▶ **Required work**
Please copy out the entries until you have copied the line that contains "Given: Open the", beginning with the first line.

*** Opening Data in this exercise ***

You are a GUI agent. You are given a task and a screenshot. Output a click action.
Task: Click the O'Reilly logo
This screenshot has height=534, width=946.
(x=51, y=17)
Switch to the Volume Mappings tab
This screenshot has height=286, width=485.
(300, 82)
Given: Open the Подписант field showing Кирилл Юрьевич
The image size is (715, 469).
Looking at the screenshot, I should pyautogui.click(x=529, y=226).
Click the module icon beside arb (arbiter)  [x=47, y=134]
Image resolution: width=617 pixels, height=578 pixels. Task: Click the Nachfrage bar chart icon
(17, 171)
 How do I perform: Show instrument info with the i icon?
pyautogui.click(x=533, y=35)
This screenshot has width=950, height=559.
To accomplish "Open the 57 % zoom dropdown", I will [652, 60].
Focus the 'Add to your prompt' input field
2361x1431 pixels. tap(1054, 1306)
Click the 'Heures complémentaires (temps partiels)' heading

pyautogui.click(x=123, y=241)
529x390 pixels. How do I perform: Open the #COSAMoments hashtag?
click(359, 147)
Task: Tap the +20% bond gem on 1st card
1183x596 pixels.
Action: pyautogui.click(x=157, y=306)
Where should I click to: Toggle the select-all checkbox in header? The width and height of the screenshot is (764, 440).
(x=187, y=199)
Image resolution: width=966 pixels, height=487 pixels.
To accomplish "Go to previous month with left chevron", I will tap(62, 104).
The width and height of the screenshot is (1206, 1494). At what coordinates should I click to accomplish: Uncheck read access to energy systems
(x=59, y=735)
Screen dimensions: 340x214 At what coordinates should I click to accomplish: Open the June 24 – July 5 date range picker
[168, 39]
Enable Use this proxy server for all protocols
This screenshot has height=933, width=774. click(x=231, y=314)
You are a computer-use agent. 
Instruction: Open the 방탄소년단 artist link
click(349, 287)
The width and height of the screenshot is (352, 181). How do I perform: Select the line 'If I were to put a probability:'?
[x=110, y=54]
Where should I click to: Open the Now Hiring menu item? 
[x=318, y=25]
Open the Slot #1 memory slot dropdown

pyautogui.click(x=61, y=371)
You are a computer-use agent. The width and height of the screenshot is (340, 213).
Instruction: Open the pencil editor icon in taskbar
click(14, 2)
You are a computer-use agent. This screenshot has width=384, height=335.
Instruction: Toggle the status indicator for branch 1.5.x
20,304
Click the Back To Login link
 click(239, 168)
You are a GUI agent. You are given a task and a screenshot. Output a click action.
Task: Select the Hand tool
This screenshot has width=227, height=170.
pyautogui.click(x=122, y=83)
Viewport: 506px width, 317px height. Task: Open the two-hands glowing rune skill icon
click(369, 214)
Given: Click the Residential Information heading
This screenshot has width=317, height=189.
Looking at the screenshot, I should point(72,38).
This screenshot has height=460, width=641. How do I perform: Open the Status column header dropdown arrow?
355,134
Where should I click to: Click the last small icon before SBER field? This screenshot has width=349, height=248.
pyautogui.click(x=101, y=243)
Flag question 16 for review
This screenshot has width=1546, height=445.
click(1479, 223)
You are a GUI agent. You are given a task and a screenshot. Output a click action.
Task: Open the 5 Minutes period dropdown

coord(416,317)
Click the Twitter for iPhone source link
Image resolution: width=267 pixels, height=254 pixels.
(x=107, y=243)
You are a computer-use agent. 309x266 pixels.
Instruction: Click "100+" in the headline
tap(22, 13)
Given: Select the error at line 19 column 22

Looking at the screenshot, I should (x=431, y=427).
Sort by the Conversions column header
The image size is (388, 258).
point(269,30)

*** Closing Data in this exercise ***

▶ **Result for this exercise**
You are a GUI agent. You are given a task and a screenshot. Output a click action.
Task: Click the O'Reilly logo
This screenshot has height=534, width=946.
(x=51, y=17)
Switch to the Volume Mappings tab
This screenshot has height=286, width=485.
(300, 82)
Given: Open the Подписант field showing Кирилл Юрьевич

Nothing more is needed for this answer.